Common use cases iterating Data Projects¶
Before you start iterating and making critical changes to your Data Sources, Materialized Views, and Pipes, it’s crucial to read our guidelines on How to Work with Data Projects.
Add column to a Landing Data Source¶
Adding a column to a Landing Data Source is a straightforward and commonly executed task in any Data Project. It allows for the consumption of new data, but it’s important to be aware that the moment in which columns are added is significant.
A Landing Data Source is the initial data repository that collects information from multiple channels enabled by Tinybird for data ingestion. It serves as the first point of entry for new data, where it is gathered before undergoing any subsequent processing or transformation.

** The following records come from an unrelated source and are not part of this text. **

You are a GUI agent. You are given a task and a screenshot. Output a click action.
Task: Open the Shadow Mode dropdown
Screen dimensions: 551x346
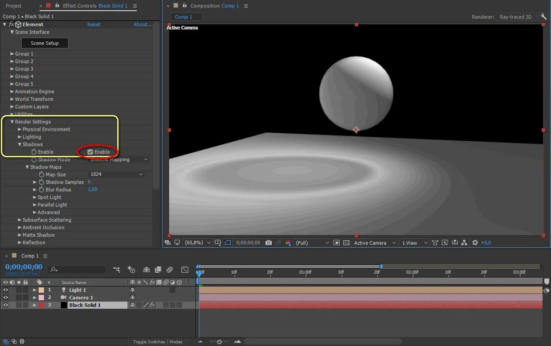(119, 159)

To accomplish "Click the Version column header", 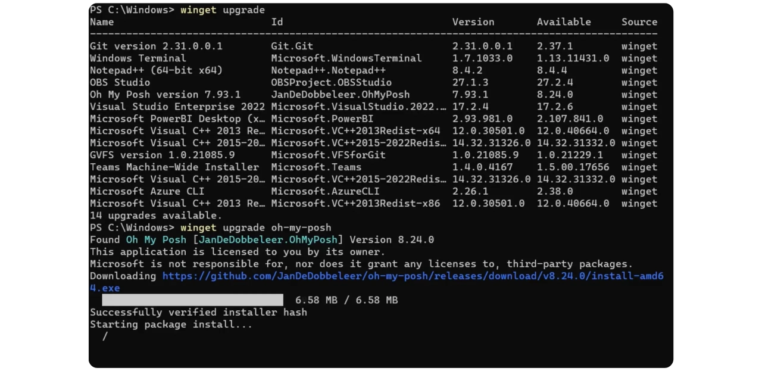I will pyautogui.click(x=473, y=22).
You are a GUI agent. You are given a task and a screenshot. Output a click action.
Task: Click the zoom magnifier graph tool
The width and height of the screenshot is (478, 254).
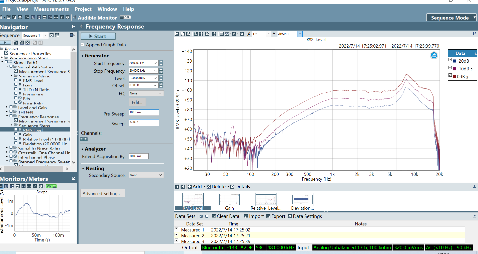pos(196,34)
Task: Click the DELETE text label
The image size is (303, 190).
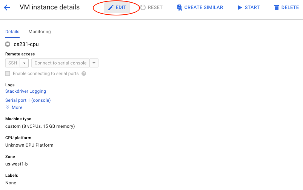Action: 290,8
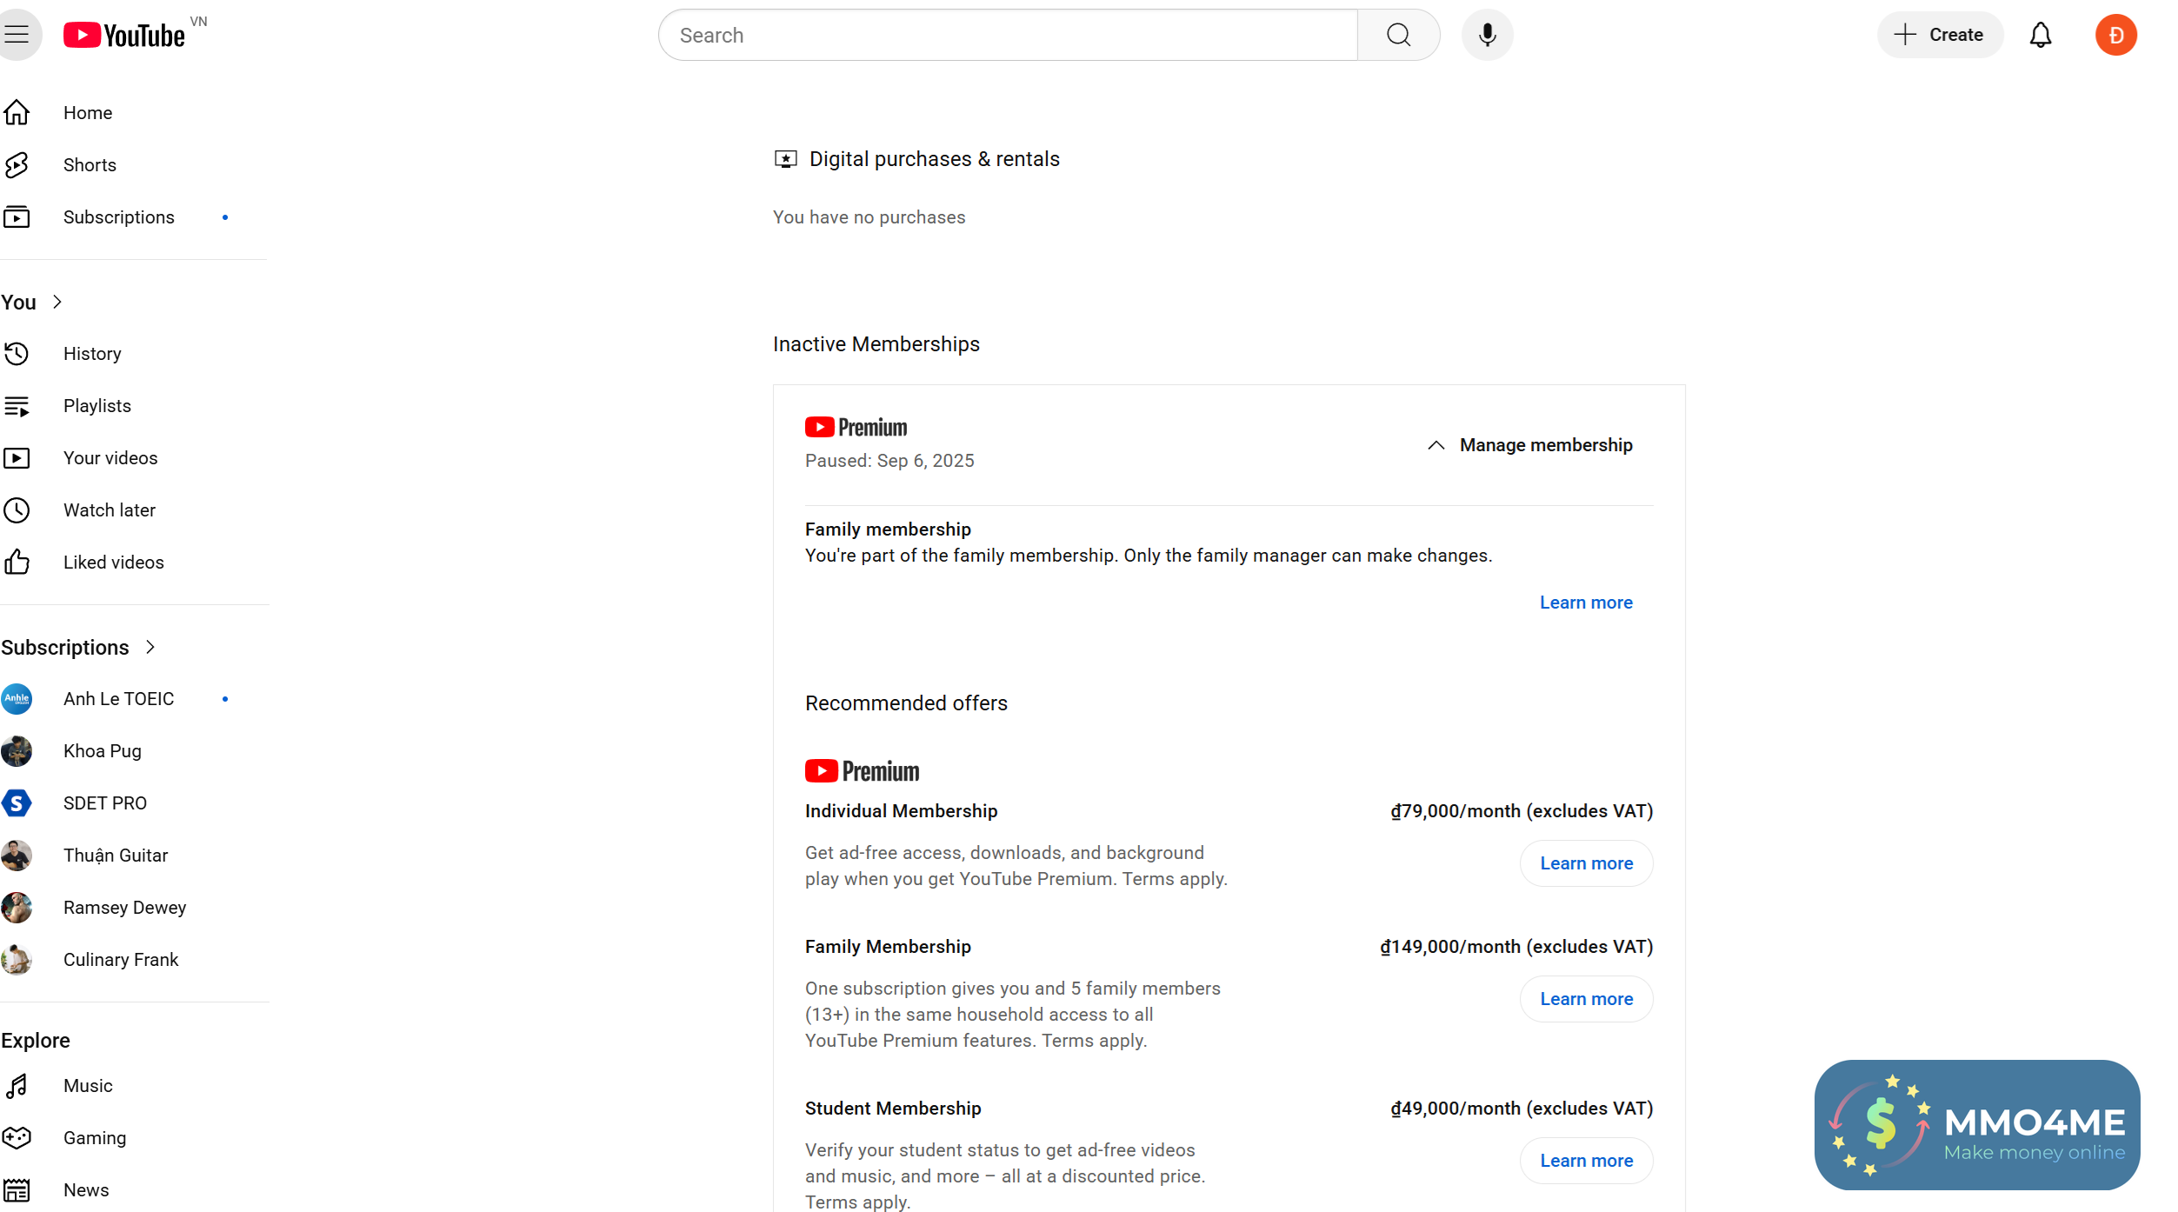Focus the Search input field
This screenshot has height=1212, width=2178.
[x=1008, y=35]
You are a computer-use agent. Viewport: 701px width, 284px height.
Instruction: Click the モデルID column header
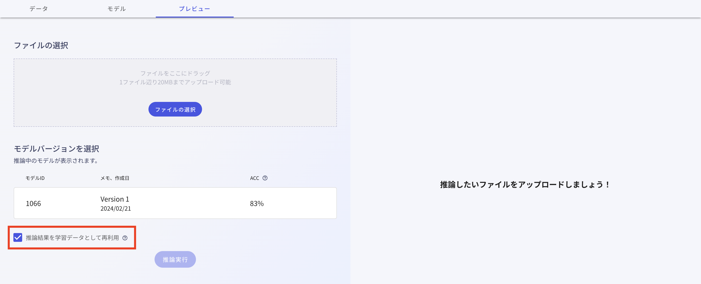click(35, 178)
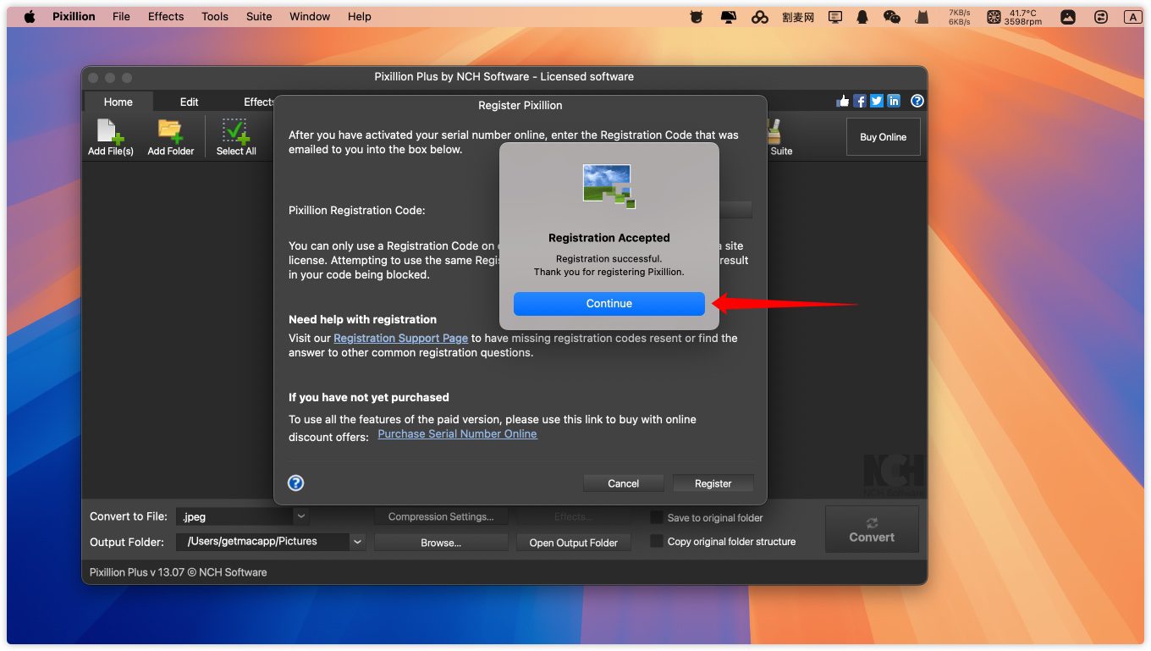Open the Registration Support Page link

pyautogui.click(x=400, y=338)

Before you start pushing data for the new property or column to Tinybird, make sure to first add this column to your Data Source. Otherwise, you may encounter issues. For example, when using Events API, the data in the new property won’t be stored but the sending data requests won’t fail.
To begin, add the new column to the file containing your Data Source definition. There’s no need to update the version or clone the Data Source; simply incorporate the changes directly into the Data Source file:
The next step involves executing a Custom Deployment using the following command.
tb deploy --yes
--yes option confirms that you want to alter the Data Source.

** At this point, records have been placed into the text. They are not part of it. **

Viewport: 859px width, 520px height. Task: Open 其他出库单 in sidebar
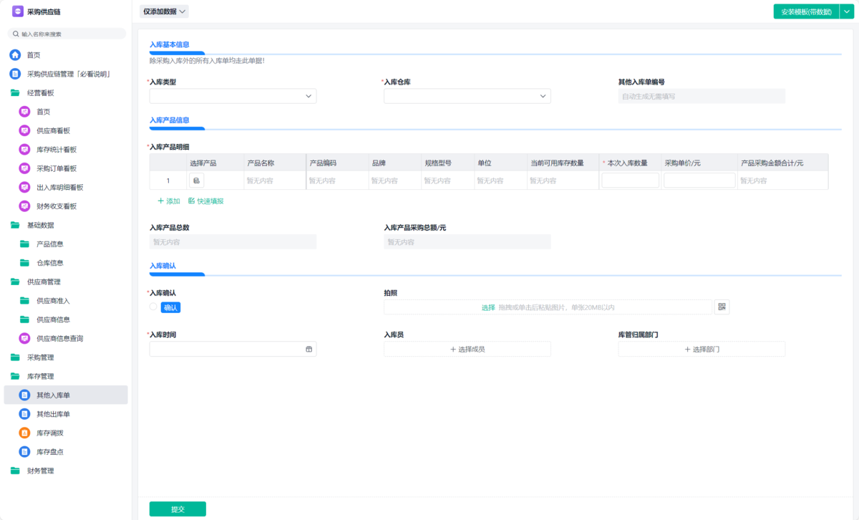click(52, 414)
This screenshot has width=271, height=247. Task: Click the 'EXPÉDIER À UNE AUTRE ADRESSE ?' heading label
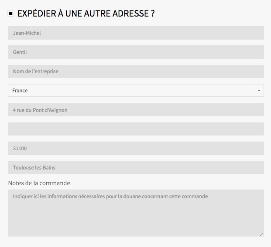(x=86, y=14)
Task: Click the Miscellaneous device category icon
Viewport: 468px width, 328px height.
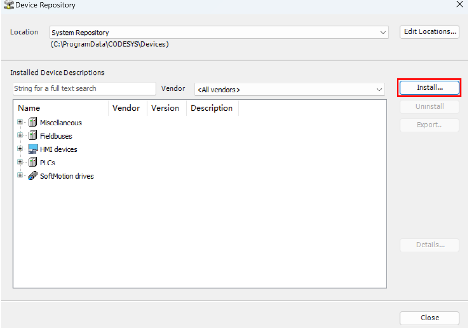Action: click(x=33, y=123)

For more information on how to make Custom Deployments, click here.
All the changes implemented to add the new column: PR on GitHub
Add column to a Materialized View¶
Why and How the Data Migration Mechanism Works
When dealing with real-time or near-real-time data streams, stopping the flow of data for system modifications—like adding a new column—is often not an option.
To circumvent this limitation, you should employ a multi-step data migration mechanism:
Sync data streams: Create a new Data Source that includes the additional column, and synchronize the data streams between both the original and the new Data Sources using a Materialized View. This operation will run in parallel with the existing data ingestion process for the original Data Source, ensuring an uninterrupted flow of data.

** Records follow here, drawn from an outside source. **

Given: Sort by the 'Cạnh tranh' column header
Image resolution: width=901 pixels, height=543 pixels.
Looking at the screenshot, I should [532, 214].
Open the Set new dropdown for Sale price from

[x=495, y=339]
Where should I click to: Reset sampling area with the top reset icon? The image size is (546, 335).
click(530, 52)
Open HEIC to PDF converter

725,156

Time Filtering: Use time-based filters to avoid data duplication and to coordinate data migration. The new data is directed to the target Data Source after a specified filter time. At that moment, we’ll backfill the target Data Source as described in the next step.
Backfill: Once the filter time is reached, execute a data population operation from the original data source to the new one. Applying the time filter correctly will prevent duplication.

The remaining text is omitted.